◆ GIVEN INSTRUCTION ◆
Can you set down, character for character, the part of the items below that opens with the line containing "Task: Select the text 参加費無料" and closes with the line containing "pos(187,124)", including both of those lines?

-------

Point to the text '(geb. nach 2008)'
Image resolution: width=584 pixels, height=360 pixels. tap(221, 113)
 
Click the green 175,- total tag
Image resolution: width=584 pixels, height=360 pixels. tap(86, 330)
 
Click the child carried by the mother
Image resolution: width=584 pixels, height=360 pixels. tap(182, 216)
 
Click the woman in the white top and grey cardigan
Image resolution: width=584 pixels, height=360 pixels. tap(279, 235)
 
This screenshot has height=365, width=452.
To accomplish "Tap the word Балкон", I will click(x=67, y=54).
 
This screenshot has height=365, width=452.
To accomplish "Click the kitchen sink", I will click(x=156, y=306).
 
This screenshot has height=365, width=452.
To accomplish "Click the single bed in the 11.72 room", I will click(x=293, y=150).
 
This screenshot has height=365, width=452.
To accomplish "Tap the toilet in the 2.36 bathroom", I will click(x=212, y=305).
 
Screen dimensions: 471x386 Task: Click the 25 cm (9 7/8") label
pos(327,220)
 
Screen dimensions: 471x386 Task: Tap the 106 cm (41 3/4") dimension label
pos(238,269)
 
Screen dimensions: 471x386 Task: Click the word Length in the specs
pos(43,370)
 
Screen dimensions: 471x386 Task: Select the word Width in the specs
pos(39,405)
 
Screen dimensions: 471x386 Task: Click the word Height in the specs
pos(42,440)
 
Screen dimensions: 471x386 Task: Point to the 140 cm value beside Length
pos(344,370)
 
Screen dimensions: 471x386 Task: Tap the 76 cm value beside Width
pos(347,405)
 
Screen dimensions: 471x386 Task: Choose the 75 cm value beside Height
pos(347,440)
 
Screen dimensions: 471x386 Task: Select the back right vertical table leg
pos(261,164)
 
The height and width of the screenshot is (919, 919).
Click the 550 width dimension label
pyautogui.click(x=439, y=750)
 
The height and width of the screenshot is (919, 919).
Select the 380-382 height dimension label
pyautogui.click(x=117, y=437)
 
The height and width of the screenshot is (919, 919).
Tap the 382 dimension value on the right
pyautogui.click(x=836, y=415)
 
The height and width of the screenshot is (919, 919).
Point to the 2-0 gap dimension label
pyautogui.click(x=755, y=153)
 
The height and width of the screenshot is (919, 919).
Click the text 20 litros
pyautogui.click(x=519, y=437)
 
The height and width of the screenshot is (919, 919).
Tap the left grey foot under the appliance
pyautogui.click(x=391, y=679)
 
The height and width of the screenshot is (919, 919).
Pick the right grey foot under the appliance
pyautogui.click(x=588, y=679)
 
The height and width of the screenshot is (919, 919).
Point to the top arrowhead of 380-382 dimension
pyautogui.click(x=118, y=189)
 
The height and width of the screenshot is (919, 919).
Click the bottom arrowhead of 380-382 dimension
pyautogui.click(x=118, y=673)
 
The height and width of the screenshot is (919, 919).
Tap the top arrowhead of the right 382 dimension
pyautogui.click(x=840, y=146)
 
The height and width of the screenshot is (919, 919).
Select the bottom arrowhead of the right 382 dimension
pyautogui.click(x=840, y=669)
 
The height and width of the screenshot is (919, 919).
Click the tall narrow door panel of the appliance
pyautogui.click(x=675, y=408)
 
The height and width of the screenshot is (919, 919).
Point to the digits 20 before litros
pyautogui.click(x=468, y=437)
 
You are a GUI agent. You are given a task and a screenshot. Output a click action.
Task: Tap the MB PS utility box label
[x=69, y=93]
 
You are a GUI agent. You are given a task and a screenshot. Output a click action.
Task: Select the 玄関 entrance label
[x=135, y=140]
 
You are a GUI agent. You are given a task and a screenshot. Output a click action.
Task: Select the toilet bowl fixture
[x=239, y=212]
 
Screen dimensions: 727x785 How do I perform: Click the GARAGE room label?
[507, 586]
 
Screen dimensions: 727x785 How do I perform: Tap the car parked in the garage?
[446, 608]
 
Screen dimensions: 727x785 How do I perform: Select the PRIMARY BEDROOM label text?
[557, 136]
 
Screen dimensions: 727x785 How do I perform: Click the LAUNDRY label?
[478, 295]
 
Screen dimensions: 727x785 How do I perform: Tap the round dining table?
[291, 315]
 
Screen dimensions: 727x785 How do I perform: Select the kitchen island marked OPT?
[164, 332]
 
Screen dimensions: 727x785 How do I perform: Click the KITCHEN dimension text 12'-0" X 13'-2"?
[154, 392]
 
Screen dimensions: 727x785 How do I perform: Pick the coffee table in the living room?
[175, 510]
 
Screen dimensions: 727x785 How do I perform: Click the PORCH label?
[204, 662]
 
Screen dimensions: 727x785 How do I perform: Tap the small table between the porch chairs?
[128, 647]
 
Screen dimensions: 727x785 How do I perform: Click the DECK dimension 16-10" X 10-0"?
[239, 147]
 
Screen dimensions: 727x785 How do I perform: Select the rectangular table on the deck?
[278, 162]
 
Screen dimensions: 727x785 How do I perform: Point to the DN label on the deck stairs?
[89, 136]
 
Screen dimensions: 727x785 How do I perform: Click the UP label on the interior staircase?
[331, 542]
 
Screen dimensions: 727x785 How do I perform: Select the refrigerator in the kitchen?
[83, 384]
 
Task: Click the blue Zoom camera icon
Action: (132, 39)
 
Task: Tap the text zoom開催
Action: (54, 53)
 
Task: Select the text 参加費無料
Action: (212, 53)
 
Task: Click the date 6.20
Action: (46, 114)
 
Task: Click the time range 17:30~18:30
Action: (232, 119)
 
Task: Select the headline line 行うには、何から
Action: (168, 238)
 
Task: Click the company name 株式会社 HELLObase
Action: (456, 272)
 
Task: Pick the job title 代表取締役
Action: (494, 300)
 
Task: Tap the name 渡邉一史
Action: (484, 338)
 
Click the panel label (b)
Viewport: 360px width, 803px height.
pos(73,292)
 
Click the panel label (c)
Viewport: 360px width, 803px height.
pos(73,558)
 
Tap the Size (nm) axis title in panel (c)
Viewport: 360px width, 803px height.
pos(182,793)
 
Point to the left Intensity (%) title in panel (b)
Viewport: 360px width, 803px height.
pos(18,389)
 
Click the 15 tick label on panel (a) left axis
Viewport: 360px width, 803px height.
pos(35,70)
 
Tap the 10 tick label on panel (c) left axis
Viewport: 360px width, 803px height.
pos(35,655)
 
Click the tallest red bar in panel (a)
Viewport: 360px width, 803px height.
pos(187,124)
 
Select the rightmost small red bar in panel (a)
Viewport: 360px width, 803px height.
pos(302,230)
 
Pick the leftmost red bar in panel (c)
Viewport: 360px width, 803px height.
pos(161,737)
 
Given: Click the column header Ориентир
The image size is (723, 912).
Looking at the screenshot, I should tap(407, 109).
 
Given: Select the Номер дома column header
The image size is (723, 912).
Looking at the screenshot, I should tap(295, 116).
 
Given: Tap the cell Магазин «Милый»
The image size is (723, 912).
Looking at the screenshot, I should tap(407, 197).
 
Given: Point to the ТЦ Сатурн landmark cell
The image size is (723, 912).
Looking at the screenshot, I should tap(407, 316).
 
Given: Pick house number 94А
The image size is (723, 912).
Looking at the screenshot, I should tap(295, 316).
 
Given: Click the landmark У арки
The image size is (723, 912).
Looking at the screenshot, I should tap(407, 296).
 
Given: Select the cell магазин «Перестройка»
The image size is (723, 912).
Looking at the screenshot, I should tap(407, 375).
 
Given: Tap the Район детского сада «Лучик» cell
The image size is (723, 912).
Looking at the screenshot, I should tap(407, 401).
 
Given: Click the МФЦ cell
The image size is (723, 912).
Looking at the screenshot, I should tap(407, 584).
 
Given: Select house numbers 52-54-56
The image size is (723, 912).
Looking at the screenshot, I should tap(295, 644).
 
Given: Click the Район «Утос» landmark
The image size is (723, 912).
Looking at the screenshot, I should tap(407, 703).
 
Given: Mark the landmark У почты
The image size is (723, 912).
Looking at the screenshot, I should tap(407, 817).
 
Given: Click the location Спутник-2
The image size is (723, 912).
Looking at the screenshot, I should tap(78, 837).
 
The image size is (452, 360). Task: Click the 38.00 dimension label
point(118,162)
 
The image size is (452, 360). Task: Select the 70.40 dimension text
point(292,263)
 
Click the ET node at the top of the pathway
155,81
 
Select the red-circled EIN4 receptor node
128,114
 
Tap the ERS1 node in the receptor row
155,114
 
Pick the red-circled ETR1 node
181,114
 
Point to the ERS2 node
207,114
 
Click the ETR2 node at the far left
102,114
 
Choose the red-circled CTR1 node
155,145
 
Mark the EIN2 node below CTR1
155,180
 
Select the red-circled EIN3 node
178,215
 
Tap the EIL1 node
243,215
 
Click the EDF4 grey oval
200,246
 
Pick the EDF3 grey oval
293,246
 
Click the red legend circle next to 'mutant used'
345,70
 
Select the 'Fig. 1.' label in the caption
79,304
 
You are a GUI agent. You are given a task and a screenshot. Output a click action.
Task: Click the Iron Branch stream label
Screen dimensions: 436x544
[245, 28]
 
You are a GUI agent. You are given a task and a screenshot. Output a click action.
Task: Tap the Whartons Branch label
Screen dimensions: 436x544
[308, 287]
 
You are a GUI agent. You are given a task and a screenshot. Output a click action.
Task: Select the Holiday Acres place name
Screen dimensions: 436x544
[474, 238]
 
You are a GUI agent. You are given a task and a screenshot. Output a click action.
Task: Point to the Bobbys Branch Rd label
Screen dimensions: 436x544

-------

◆ ANSWER ◆
Task: Select the text 参加費無料
Action: (212, 53)
 
Task: Click the date 6.20
Action: (46, 114)
 
Task: Click the time range 17:30~18:30
Action: (232, 119)
 
Task: Select the headline line 行うには、何から
Action: (168, 238)
 
Task: Click the company name 株式会社 HELLObase
Action: (456, 272)
 
Task: Pick the job title 代表取締役
Action: (494, 300)
 
Task: Tap the name 渡邉一史
Action: (484, 338)
 
Click the panel label (b)
Viewport: 360px width, 803px height.
pos(73,292)
 
Click the panel label (c)
Viewport: 360px width, 803px height.
pos(73,558)
 
Tap the Size (nm) axis title in panel (c)
Viewport: 360px width, 803px height.
pos(182,793)
 
Point to the left Intensity (%) title in panel (b)
Viewport: 360px width, 803px height.
pos(18,389)
 
Click the 15 tick label on panel (a) left axis
Viewport: 360px width, 803px height.
pos(35,70)
 
Tap the 10 tick label on panel (c) left axis
Viewport: 360px width, 803px height.
pos(35,655)
 
Click the tallest red bar in panel (a)
Viewport: 360px width, 803px height.
pos(187,124)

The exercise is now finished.